Un nuovo articolo conferma questo stato di cose, dimostrando che anche in epoca molto antica, ovvero circa 1,45 milioni di anni fa, all’inizio del Pleistocene, ominini macellavano e presumibilmente consumavano come cibo altri ominini. Gli autori dello studio inizialmente stavano conducendo uno studio per identificare i predatori degli ominini di quelle epoche remote, attraverso l’analisi delle loro ossa. Queste, infatti, mantengono segni specifici di masticazione nel caso collegati al consumo della carne, segni che frequentemente possono essere ricondotti al tipo di animale che si è cibato di un antichissimo corpo. Ebbene, su una tibia ritrovata in Kenya, appartenente ad una specie incerta ma sicuramente a noi collegata (un australopitecino oppure forse Homo erectus), sono stati identificate tracce di morsicatura da parte di un grande felino, attraverso la comparazione dei segni visibili sulle ossa con un database di 898 riferibili a diverse possibili cause. Tuttavia, i segni dei felini – come le tigri dai denti a sciabola che frequentavano il Kenya dell’epoca – sono solo la parte minore delle marcature presenti sulla tibia: il grosso, ovvero almeno altri 11 insiemi di segni, sono invece risultati indubitabilmente associati al taglio con strumenti di pietra.

 

Precedenti ricerche su resti animali con segni di macellazione nella stessa località cui si riferiscono i risultati discussi dagli autori mostrano che circa 1,5 milioni di anni fa, gli ominini presenti usavano frequentemente strumenti di pietra per scarnificare, disarticolare ed estrarre il midollo da una varietà di specie animali e di dimensioni diverse e provenienti da diversi habitat: visto il modo in cui la tibia in questione è stata processata, ovvero in maniera molto simile a quanto si è osservato per gli altri tipi di preda, la scarnificazione non pare rivestire un significato rituale, ma corrisponde invece ad un comportamento alimentare opportunistico, al solo scopo di ottenere cibo.

 

Non è possibile sapere chi produsse quei tagli, se individui della stessa specie, in un caso di cannibalismo, o di specie diverse, come avviene oggi quando gli scimpanzè predano altre scimmie; inoltre, non è dato di sapere se i resti della gamba furono successivamente consumati da qualche grosso felino, o se invece gli ominini che probabilmente se ne nutrirono sottrassero la preda a quest’ultimo.
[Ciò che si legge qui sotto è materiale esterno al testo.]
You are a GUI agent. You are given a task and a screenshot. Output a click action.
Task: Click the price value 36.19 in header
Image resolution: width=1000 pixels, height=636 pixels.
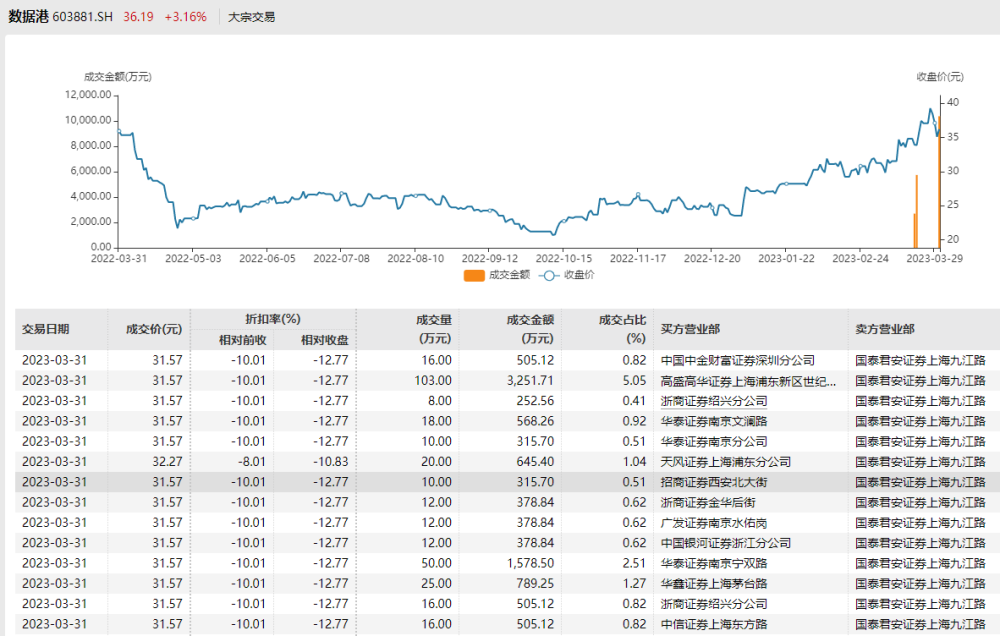tap(136, 16)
In ogni caso, tuttavia, l’informazione di cui disponiamo grazie a questo nuovo studio appare piuttosto chiara: 1,45 milioni di anni fa, nel pieno della nostra antica evoluzione, ominini mangiavano altri ominini, non diversamente da quanto osserviamo oggi, quando i cacciatori delle foreste africane predano gli scimpanzè. Almeno alcuni dei nostri comportamenti, cioè, sono molto antichi, probabilmente preumani, e hanno contribuito alla competizione fra specie diverse e fra gli individui all’interno delle specie.